Descrizione del compito:
Per favore, prosegui il brano sulle violazioni dei diritti umani in Africa, riprendendo subito dopo la sua ultima frase.

Brano da leggere:
★ ★ ★ ★

In altri paesi, tra cui Botswana, Burundi, Niger e Zimbabwe, figure politiche di alto profilo sono state arrestate o arbitrariamente detenute. In Botswana, diversi dirigenti del partito d’opposizione Fronte patriottico del Botswana, e due giornalisti, sono stati arrestati e detenuti senza accusa per periodi fino a due giorni. In seguito al colpo di stato in Niger, il presidente Bazoum e la sua famiglia sono stati detenuti nel complesso presidenziale. Diversi altri ex funzionari del governo e del partito al potere sono stati detenuti senza accusa. In Zimbabwe, Jacob Ngarivhume, leader del partito d’opposizione Transform Zimbabwe è stato assolto in appello otto mesi dopo essere stato condannato a 48 mesi di reclusione (di cui 12 sospesi). Era stato arrestato a luglio 2020 per avere guidato e organizzato proteste antigovernative.

Arresti e detenzioni arbitrari sono stati riportati anche nella Drc, in Guinea Equatoriale, Mali e in altri stati.

Tortura e altro maltrattamento durante lo stato di detenzione hanno continuato a essere motivo di grave preoccupazione. Morti sospette in custodia di polizia sono state segnalate in diversi paesi, tra cui Guinea Equatoriale, Lesotho, Mauritania e Nigeria. In Mauritania, il difensore dei diritti umani Souvi Ould Jibril Ould Cheine è morto dopo essere stato sottoposto a interrogatorio in un commissariato di polizia. Un’autopsia ufficiale ha concluso che la morte era stata causata da strangolamento, contrariamente a quanto sostenuto dalle autorità, secondo le quali il suo decesso era da attribuire a un attacco cardiaco. Il procuratore generale ha ordinato l’arresto del commissario di polizia e degli agenti coinvolti. In Nigeria, Faiz Abdullah è deceduto in custodia di polizia nello stato di Kaduna, dopo essere stato torturato durante l’interrogatorio. Uno studente di 17 anni è morto in ospedale in seguito alla tortura subita durante l’interrogatorio della polizia nello stato di Adamawa.

Esecuzioni extragiudiziali e sparizioni forzate

In diversi paesi, le autorità hanno continuato ad avvalersi di esecuzioni extragiudiziali, altre uccisioni illegali e sparizioni forzate come strumenti di repressione. In Burkina Faso, esponenti politici sono stati rapiti o arrestati e sottoposti a sparizione forzata, compreso il presidente nazionale di un’organizzazione che rappresenta gli interessi delle comunità pastorizie. In Burundi, sono stati segnalati nuovi casi di sparizioni forzate, soprattutto di oppositori politici; il servizio nazionale di intelligence e membri dell’ala giovanile del partito al potere, Imbonerakure, sono stati indicati come i principali perpetratori. In Eritrea, la sorte e localizzazione di 11 membri del gruppo dei G-15, un gruppo di 15 politici di spicco che si erano schierati apertamente contro il presidente nel 2001, rimanevano ignote così come quelle di 16 giornalisti accusati di essere legati al G-15.

★ ★ ★ ★

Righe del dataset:
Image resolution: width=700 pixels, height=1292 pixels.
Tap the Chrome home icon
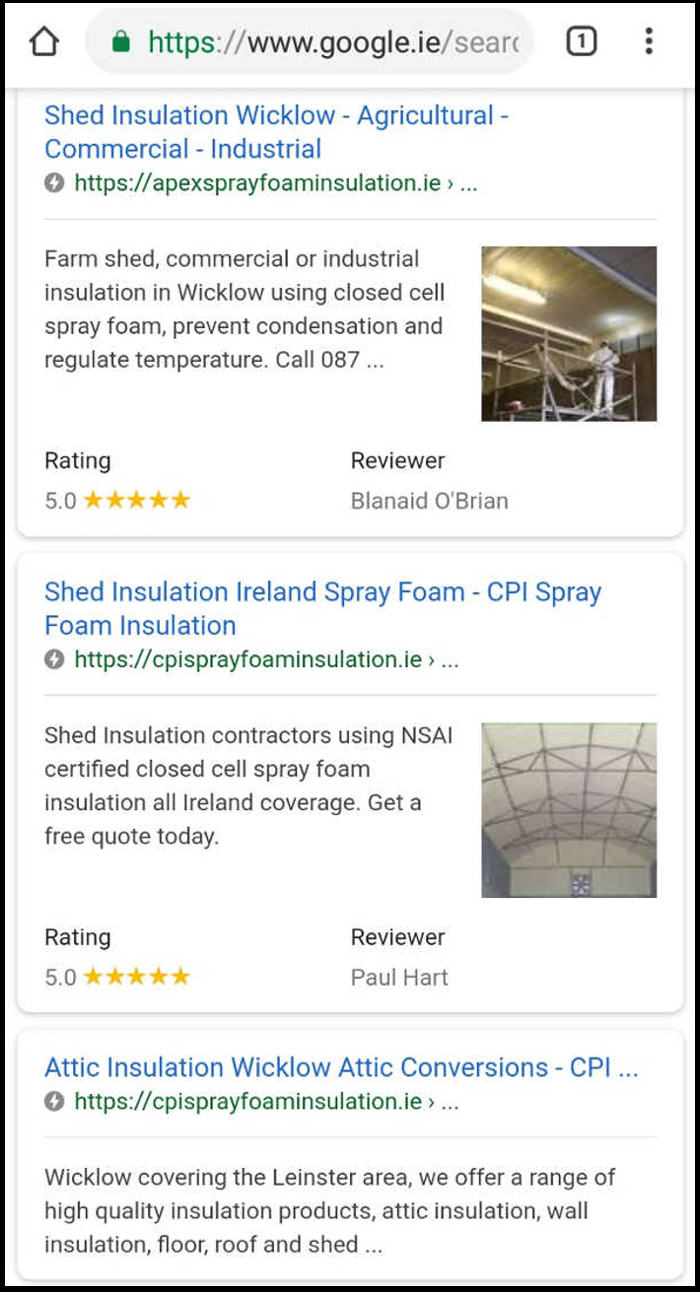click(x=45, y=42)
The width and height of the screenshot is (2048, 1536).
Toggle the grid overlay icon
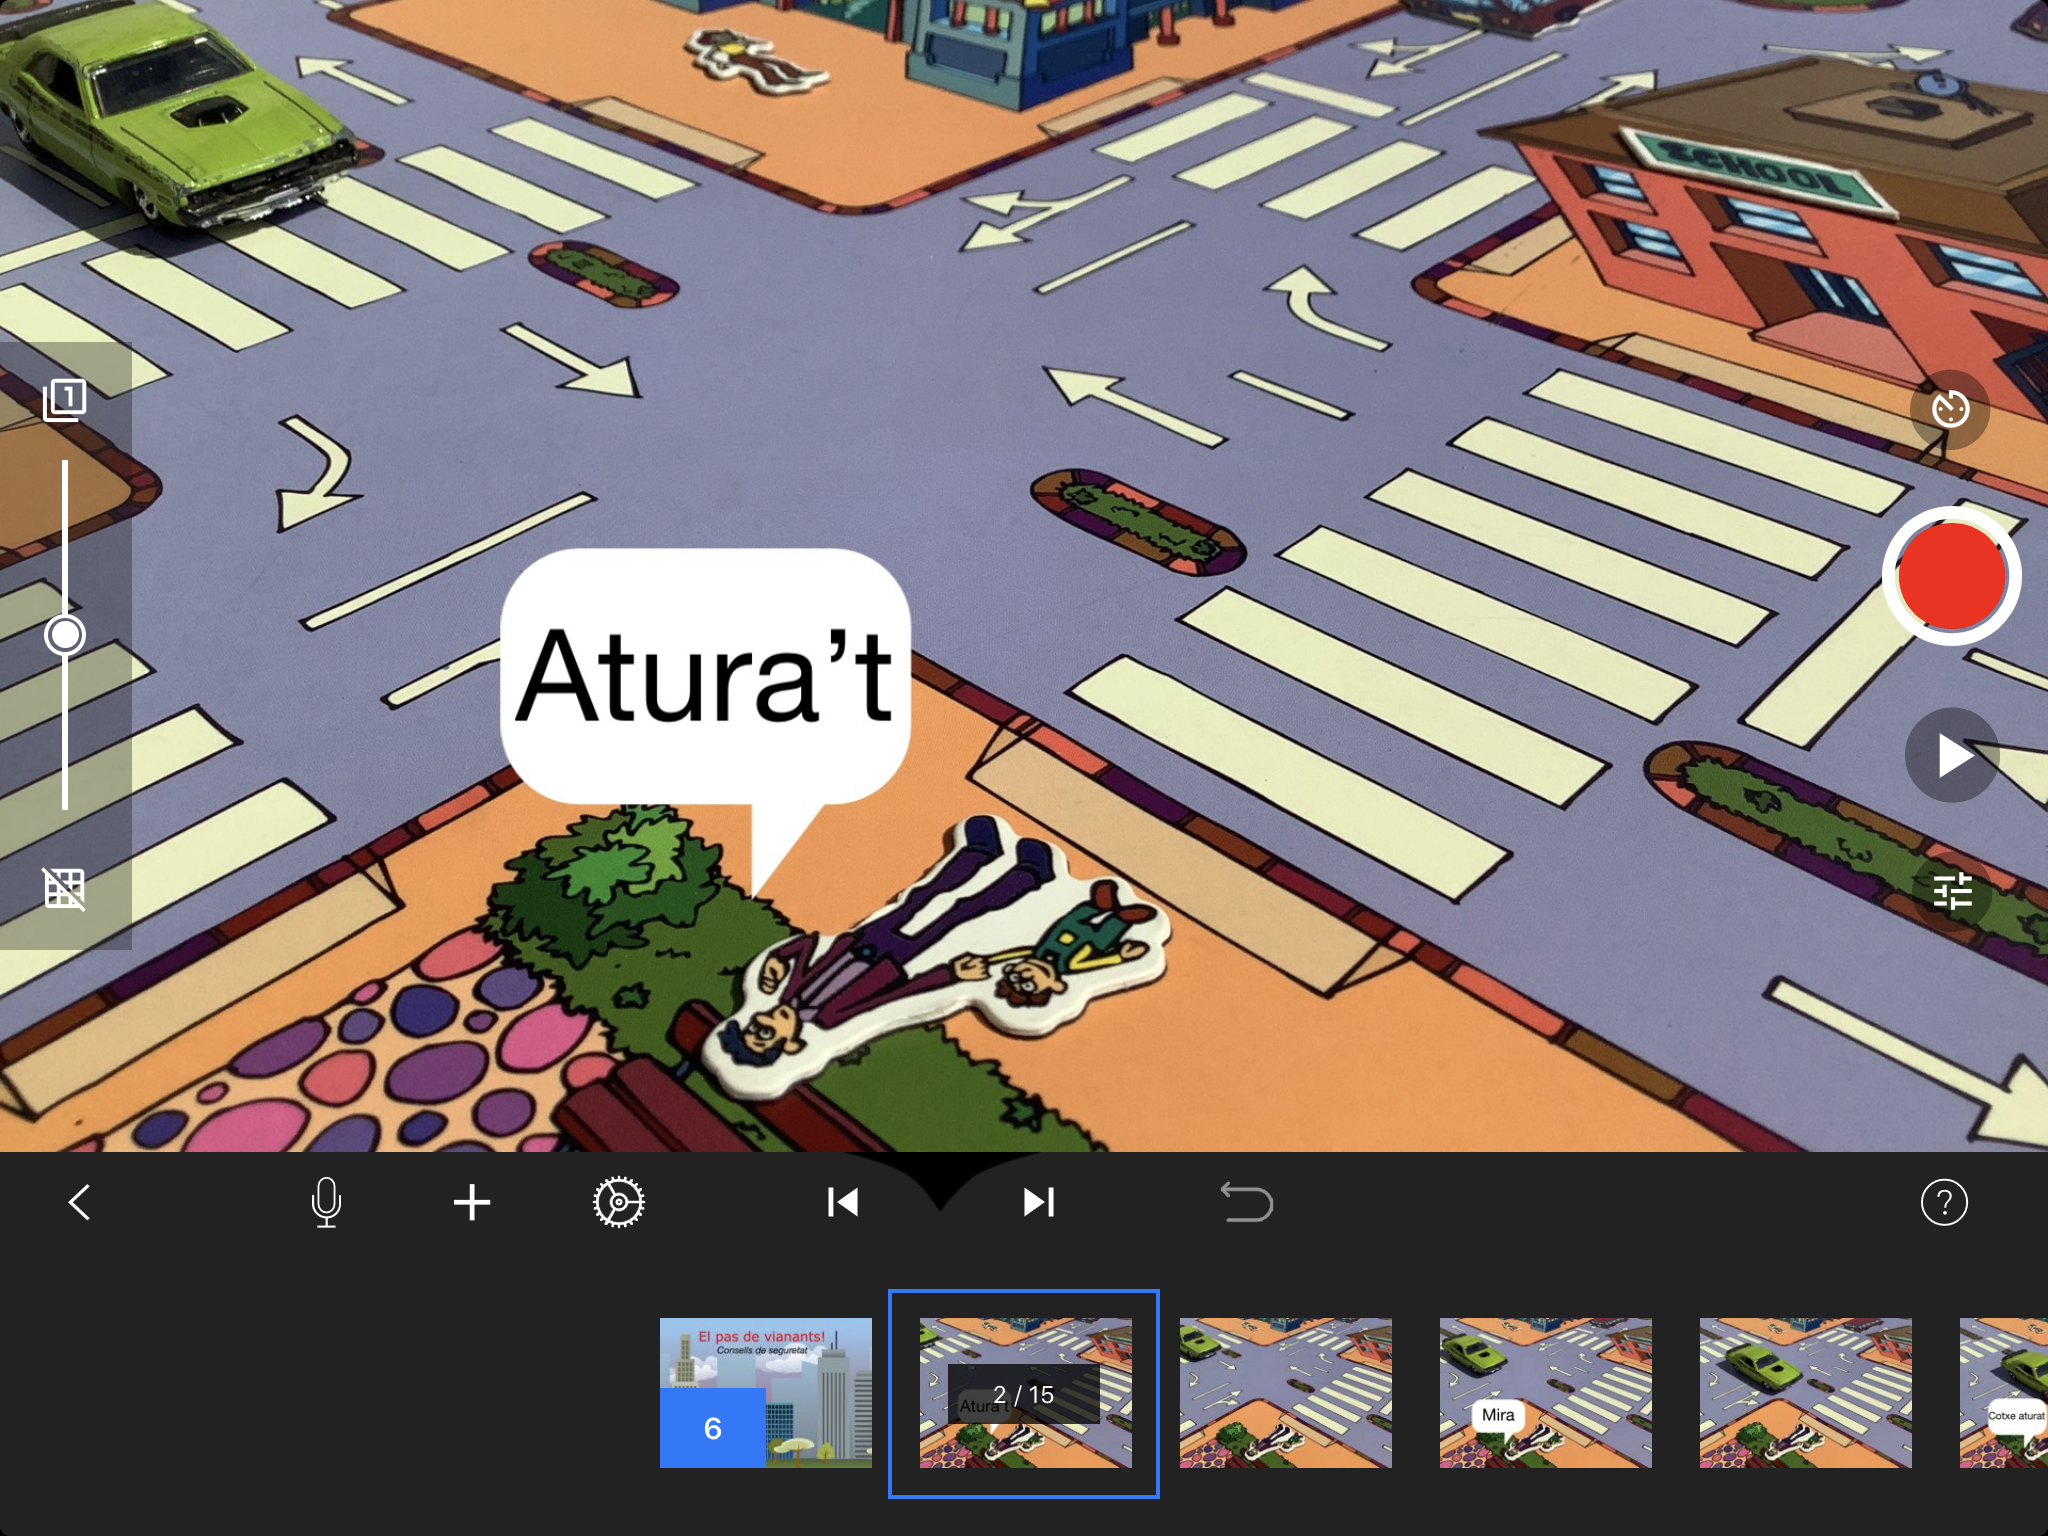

★ ★ ★ ★

Risposta attesa:
I governi devono porre fine alla vessazione e intimidazione di giornalisti, difensori dei diritti umani, attivisti, oltre che dei membri e leader dell’opposizione; rilasciare immediatamente e incondizionatamente chiunque sia arbitrariamente detenuto; e garantire che la libertà dei media sia rispettata, permettendo tra l’altro ai mezzi di informazione di operare in maniera indipendente.

 

DIRITTI ECONOMICI E SOCIALI

Diritto al cibo

Molti paesi africani hanno registrato livelli d’inflazione dei generi alimentari tra i più alti a livello mondiale. Il numero delle persone in una condizione di insicurezza alimentare ha raggiunto livelli sconcertanti. Il World Food Programme ha calcolato che, a febbraio, il 78 per cento della popolazione della Sierra Leone versava in una situazione di insicurezza alimentare e che il 20 per cento dei nuclei familiari viveva in una condizione di grave insicurezza alimentare. A dicembre, l’Ocha ha dichiarato che in Sud Sudan 5,83 milioni di persone (pari al 46 per cento della popolazione totale del paese) stava affrontando elevati livelli di insicurezza alimentare. In Namibia, l’insicurezza alimentare è bruscamente aumentata, fino a colpire il 22 per cento della popolazione.

Il cambiamento climatico e gli eventi metereologici estremi hanno inasprito la crisi alimentare. In Madagascar, l’insicurezza alimentare è aumentata dopo che a gennaio e febbraio due cicloni si erano abbattuti sul paese, distruggendo colture da reddito e impedendo la fornitura degli aiuti umanitari verso le aree colpite. In Somalia, circa cinque milioni di persone stavano affrontando gli effetti di una crisi alimentare, dopo che una grave siccità aveva devastato il settore agricolo, che produce il 90 per cento di tutte le esportazioni del paese.

I conflitti armati hanno aggravato la situazione. In Burkina Faso, i gruppi armati hanno posto sotto assedio almeno 46 tra città e centri urbani, tagliando ogni tipo di accesso alle forniture di beni essenziali, impedendo ai residenti di accedere ai loro terreni coltivati e sabotando le infrastrutture idrauliche. Le agenzie di aiuti internazionali hanno sospeso per sei mesi la fornitura degli aiuti alimentari destinati alla regione etiope del Tigray, dopo che erano emerse prove che le forniture venivano dirottate, verosimilmente ad opera delle agenzie governative e dell’esercito. La sospensione ha avuto gravi ripercussioni su oltre quattro milioni di persone, che già versavano in una condizione di insicurezza alimentare, e centinaia sarebbero di conseguenza decedute per fame.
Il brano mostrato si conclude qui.